» **Task to complete**
Continue the blog post about the jury's 10:2 majority verdict, starting right after its final sentence.

=== Reading text ===

Wednesday, 28 September 2016

On the 31st Anniversary of Jeremy's Wrongful Imprisonment

With the thirty first anniversary of my wrongful imprisonment just around the corner, I have been thinking a bit about the Jury verdict and what that meant. I was not convicted on a unanimous decision but by a 10:2 majority verdict, which is very important for a number reasons and I would like to discuss two of these.

The first issue is that during my Trial, the Court usher and others had noticed that one of the Jurors was seen to be asleep on several occasions whilst witness evidence was being given. I clearly recall that not only were his eyes closed but his head was tilted back, his mouth was open and he was snoring quite audibly. The Juror next to him kept nudging him to wake him up, though effective for a minute or two it wasn’t long before he started snoring again. 

On Friday 17th October prior to the commencement of proceedings, which coincidentally was the second day of my evidence, the usher brought this matter to the attention of Mr Arlidge the Prosecution QC who in turn informed the Judge. The fact that this issue had been officially reported should have led the Judge to dismiss this sleeping Juror member from continuing to serve. Geoffrey Rivlin, my Defence QC asked me if I wanted the Juror to be kicked out, but Rivlin’s advice to me was that the Juror should stay. I didn’t know the procedure nor the implications of this decision and so I did what I was advised to do. In hindsight that was a bad mistake because the last thirty years could have been so very different and I will explain why.


As I have stated the Jury found me guilty on a 10:2 majority verdict. The facts are that unfortunately we simply don’t know whether the sleeping Juror was one of the ten who found me guilty or was one of the two who concluded that I was not guilty.  The chances of it being a Juror who found in favour of a guilty verdict equates at 83.4%, there was a 50/50 possibility of the sleeping Juror being one of the two who voted not guilty but as a percentage of the twelve Jurors it works out at just an 8.3% chance. Looking at these figures it would be reasonable to conclude that the sleeping Juror voted guilty, had he been dismissed during the Trial then a 9:2 verdict would have been returned and ultimately this would have resulted in an acquittal[1].

=== Stored rows ===

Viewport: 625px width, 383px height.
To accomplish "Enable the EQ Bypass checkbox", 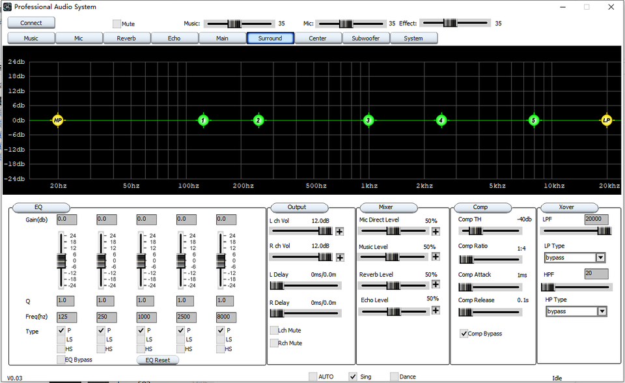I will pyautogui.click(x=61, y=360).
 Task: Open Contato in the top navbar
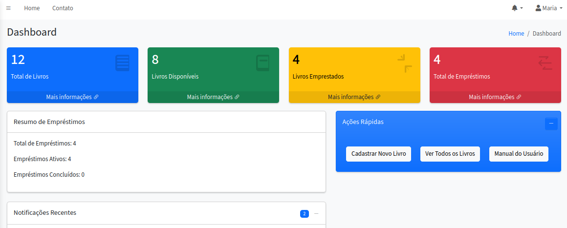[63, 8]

===
=== Stored rows ===

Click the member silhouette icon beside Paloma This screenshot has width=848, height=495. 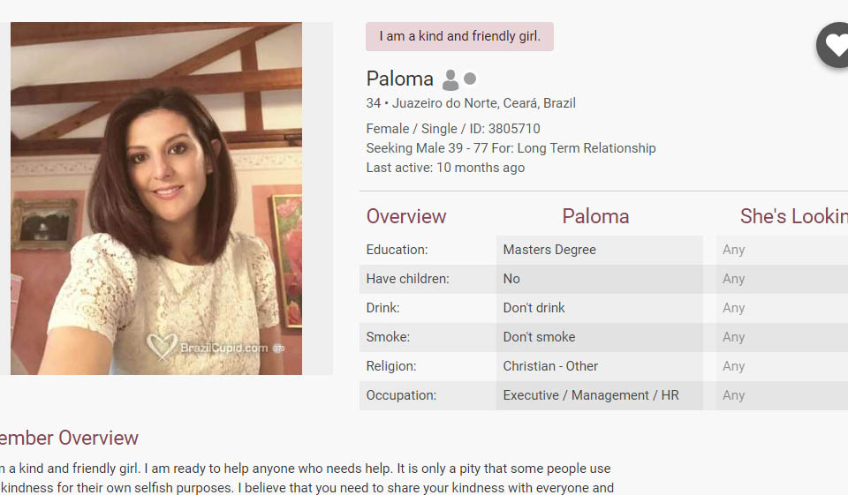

===

» **Output for this task**
In the days when hanging was in place, no man or woman was hanged if the Jury had reached a 10:2 majority verdict, the Home Secretary of the day would commute the death penalty to a prison sentence.  In 1994 I was informed that in 1988 Douglas Hurd the Home Secretary had changed the sentence, which was set by the Judge at my Trial of twenty-five years to a whole life tariff. There are currently around fifty prisoners serving a whole life tariff, only one it seems, me, has had this sentence imposed even though I was convicted on a 10:2 majority and not a unanimous verdict. As a result this whole life tariff is in effect a living death penalty yet history shows that I would not have been sentenced to death before the death penalty was abolished.

Inheritance

The second issue is that whilst considering their verdict the Jury asked a number of questions which were directed to the Trial Judge. One was on certain specific aspects of the forensic issues which had been given in evidence whilst a further question concerned the issue of who would inherit my parent’s estate, with the Jury specificallyasking if the beneficiaries could be any of the prosecution witnesses. They were told that certainly none of the prosecution witnesses would inherit any of the estate belonging to my mum and dad. The conclusion reached at trial being that no one had a clue who might inherit the estate.

On 3rd July 1986, some months prior to my Trial the Will of my grandmother, Mabel Speakman was given Probate. Her estate was valued at £70,963. However, gran had inherited all of mum and dad’s estate prior to her death. Upon her death her estate, including that of my parents, was inherited by her daughter, mum’s sister, Pamela Boutflour.

The Jury weren’t told that gran had inherited my parent’s estate, or that this estate was settled prior to Trial with Auntie Pam being the sole beneficiary. Had they been informed the Jury might have had a very different view of certain prosecution witnesses and their boasts to the Jury of huge wealth, when until July 1986 Pamela and Robert had wealth amounting to just a few thousand pounds.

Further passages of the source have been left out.